Navigating Homestays!

Programs for this blog post

Liberal Arts

Authored By:

Sofia S.

Being in a host family can be hard, and scary at first. My first time abroad, the one thing I could not wait for was to receive my host family. I waited and waited for the notification to come and when it did I was more than excited. When I was 17, I got placed with my first home stay in Sevilla. My family had 2 kids, 2 dogs, and my host parents were named Rosana and Chelu. At first, I was so nervous. I was scared I would not be able to communicate and I did not want to overstep. What you have to learn is your homestays WANT you there and to be a part of the family. Within my first 2 months there, my homestay took me to Portugal and Scotland on vacation. They invited me to all sports games, took me to the gym, and honestly made me feel just as much their kid as their own. After that, host families became "easy" for me. I became comfortable entering different homes and becoming a part of a family. My second homestay in Salamanca was with a woman named Manuela, and my third homestay was with a woman named Aranzazu and a host sister, Holly from the states. In all of my home stays, I developed a strong relationship with each family and genuinely felt a part of a new community. Through all of my home stay experiences, I found meaning in each experience and found new ways to navigate home stay conflicts. 

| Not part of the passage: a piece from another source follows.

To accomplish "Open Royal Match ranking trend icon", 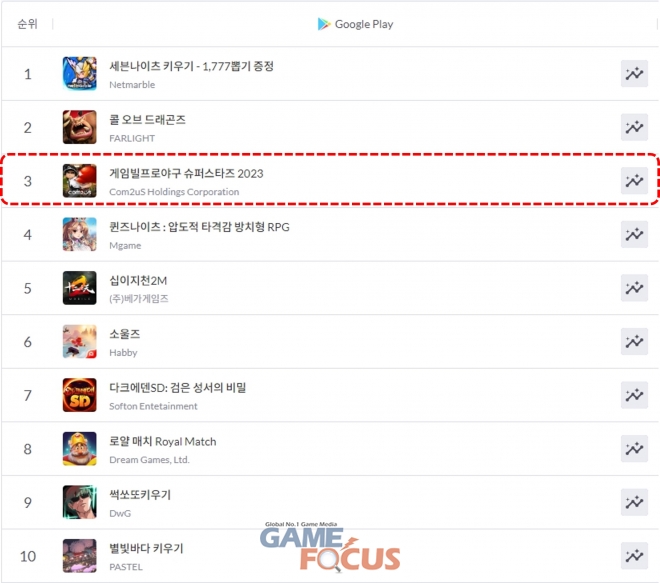I will [x=634, y=449].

My top tips for homestays are:

1: Communicate. You do not like a food tell them (or they will make it everyday), if you want to clean your own room tell them (a lot of times families will go in and clean your room), if you have any other issue or something that is bothering you, you need to communicate it. More often than not they are willing to hear what you have to say and it is not a problem! You want to take care of it before it becomes a problem that really bothers you!

2: Be open. Sometimes you are going to have to get used to the fact host families do things differently, and you have to respect their culture and traditions. Try not to judge and be open to understanding. 

3: Do things with them! Ask your host family to go on a walk, go to a café, watch a movie, make dinner together, anything that gets you talking I recommend doing! I also would recommend doing homework in the living room, and trying to be in each other's presence. 

4: Talk to them before going abroad. Before you go to the abroad country, reach out to your host family, try to get to know them. I also recommend getting a little gift for them that represents home!

5: Share your cultures! The best thing about homestays is getting to share cultures and build a relationship. Talk about where you come from and your identities!

Being in a host family can be daunting, but it is the most rewarding experience. My host families remain important people in my life today. My first family visited me in the US and I am living with my second family (Manuela) again this January! I am so grateful for everything they have done for me.